Then right after that I have this:
[code]if ($email == $email2){
switch($model){
case 'c1':
echo tep_image(DIR_WS_IMAGES . 'arrow_green.gif') . ' <a href="' . tep_href_link(FILENAME_C1, '', 'SSL') . '">' . MY_COURSES_C1 . '</a>';
break;
            case 'c2':
            echo tep_image(DIR_WS_IMAGES .'arrow_green.gif') . ' <a href="' . tep_href_link
(FILENAME_C2, '', 'SSL') . '">' . MY_COURSES_C2 . '</a>'; }
}else{
echo "You are not enrolled in any courses at this time.";
}[/code]

What I am trying to do is to display a different menu based upon the model number in the members table - but first I need to check if the email address in the customers table exists in the members table.

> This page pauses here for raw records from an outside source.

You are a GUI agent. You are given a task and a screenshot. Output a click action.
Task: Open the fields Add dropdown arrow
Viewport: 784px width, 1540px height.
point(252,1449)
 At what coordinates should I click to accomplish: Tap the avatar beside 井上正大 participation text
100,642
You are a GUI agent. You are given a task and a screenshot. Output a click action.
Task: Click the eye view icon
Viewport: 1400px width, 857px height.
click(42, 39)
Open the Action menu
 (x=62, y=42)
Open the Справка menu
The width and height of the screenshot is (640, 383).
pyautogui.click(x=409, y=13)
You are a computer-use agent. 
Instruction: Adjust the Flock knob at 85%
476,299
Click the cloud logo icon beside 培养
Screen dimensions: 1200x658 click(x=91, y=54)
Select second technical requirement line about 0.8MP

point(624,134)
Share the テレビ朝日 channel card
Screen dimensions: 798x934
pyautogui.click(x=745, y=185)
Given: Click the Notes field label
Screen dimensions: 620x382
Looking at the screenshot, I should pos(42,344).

I keep getting this error though:

Warning: mysql_result(): supplied argument is not a valid MySQL result resource in /home/www/os.xephor.net/catalog/account.php on line 152

Warning: mysql_result(): supplied argument is not a valid MySQL result resource in /home/www/os.xephor.net/catalog/account.php on line 152

Warning: mysql_result(): supplied argument is not a valid MySQL result resource in /home/www/os.xephor.net/catalog/account.php on line 152

Warning: mysql_result(): supplied argument is not a valid MySQL result resource in /home/www/os.xephor.net/catalog/account.php on line 152

Any thoughts on how to fix this?  Perhaps my code is wrong?  Thanks! :)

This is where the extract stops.